_EXERCISE INSTRUCTIONS_
A) In the passage below about the chocolate parcel, why do the narrator and the friend not stand on ceremony when they meet? Answer in one to three sentences.
B) Reproduce part of the passage below about the chocolate parcel word for word, starting with "It so happens" and going on through "when they meet.".

_EXTRACT TO READ_
# # #

It so happens that I drop in to see you at a moment when you are busy unpacking a parcel. Friends such as we are, travelling companions who have pulled out together many a time on old trails and new for thousands-of-miles long journeys, do not stand on ceremony when they meet.
"Surprise packet - just arrived!" you explain excitedly, proceeding to make quick work of removing string and paper. One by one you carefully extract the contents of a packing-case, unwrapping each find from its tissue-paper covering, or drawing it out of its corrugated cardboard sheath before you again dip into the paper shavings to try your luck once more.
In a few minutes the table is set out with a variety show of good things - a daintily beribboned big box of mixed chocolates, pound, half-pound and quarter-pound packets of plain chocolate, cartons of Neapolitans, a slab of nut-milk chocolate, a box of chocolate almonds, a tin of cocoa, a tin of chocolate biscuits, a tin of chocolate powder, a tin of cocoa and milk powder, and a tin of condensed cocoa and milk.
"What a tuck-box!" you exclaim - "food for the gods!"
"The very name!" I break in hurriedly, before you have time to accuse me of remembering your birthday. "That's almost exactly what Linnaeus called cocoa - Theobroma - which, being translated from Greek into English, means 'food of the gods.' Are you sure you've reached the bottom of that box?"
Taking the hint, you grope again amongst the shavings, and presently bring to light an envelope. You break the seal, peer in curiously, and with a puzzled look shake out on to the table a dozen or so brown beans.

# # #

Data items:

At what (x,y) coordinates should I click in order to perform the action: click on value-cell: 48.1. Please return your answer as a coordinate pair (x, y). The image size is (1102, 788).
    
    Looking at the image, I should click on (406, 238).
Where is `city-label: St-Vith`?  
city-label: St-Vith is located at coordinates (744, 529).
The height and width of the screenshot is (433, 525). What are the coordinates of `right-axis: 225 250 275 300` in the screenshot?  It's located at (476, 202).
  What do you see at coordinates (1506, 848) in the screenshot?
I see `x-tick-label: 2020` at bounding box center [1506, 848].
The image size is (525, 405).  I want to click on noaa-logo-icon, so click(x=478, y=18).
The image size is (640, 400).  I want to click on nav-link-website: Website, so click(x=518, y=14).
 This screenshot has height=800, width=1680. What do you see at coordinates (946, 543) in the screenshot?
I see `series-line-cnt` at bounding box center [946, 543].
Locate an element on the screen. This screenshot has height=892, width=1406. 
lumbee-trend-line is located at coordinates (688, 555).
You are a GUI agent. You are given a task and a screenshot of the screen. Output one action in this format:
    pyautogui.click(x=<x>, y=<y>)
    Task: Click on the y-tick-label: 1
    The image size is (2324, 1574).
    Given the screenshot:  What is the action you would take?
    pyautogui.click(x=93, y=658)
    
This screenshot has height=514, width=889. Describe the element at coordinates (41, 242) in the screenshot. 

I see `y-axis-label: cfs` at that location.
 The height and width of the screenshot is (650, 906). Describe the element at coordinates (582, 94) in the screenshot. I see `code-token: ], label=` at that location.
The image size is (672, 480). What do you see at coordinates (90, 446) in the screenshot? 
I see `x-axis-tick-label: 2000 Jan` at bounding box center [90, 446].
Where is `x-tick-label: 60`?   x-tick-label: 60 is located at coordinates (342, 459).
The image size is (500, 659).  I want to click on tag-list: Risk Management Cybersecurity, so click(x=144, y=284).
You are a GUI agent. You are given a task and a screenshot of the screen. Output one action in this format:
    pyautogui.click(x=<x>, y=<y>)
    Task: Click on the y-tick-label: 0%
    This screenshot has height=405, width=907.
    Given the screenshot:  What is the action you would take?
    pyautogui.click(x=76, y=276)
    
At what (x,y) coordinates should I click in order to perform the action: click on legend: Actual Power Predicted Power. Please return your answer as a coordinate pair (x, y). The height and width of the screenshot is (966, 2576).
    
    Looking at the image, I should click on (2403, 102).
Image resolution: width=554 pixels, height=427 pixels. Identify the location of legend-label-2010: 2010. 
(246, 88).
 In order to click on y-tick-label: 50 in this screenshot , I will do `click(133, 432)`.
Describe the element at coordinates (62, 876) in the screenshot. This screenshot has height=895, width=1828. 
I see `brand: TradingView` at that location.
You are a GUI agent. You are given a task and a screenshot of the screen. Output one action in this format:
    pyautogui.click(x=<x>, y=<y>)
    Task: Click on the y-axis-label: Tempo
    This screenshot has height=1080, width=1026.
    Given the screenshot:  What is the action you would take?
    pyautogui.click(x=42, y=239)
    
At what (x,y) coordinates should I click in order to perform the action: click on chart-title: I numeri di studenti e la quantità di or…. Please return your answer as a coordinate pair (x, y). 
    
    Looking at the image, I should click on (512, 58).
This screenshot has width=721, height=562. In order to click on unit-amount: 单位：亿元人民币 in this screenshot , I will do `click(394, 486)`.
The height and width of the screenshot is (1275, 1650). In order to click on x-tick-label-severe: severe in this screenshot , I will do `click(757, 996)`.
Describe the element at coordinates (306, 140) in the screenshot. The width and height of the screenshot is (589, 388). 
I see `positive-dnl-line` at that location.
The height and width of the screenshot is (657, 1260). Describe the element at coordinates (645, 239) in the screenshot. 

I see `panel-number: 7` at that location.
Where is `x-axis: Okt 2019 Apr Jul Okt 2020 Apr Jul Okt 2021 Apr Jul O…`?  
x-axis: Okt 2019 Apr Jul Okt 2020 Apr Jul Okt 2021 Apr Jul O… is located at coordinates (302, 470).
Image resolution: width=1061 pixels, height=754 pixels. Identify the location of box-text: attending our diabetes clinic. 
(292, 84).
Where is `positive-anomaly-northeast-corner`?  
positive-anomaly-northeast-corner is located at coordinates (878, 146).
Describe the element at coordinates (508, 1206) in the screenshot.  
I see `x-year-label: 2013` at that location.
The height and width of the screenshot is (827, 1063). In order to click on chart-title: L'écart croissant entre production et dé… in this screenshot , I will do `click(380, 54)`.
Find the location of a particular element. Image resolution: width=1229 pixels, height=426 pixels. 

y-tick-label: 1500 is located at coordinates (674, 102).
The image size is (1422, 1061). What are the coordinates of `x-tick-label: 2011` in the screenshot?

# # #

_RESULTS BY TASK_
A) They don't stand on ceremony because they are close friends. They have traveled together many times on old and new trails, on journeys thousands of miles long.

B)
It so happens that I drop in to see you at a moment when you are busy unpacking a parcel. Friends such as we are, travelling companions who have pulled out together many a time on old trails and new for thousands-of-miles long journeys, do not stand on ceremony when they meet.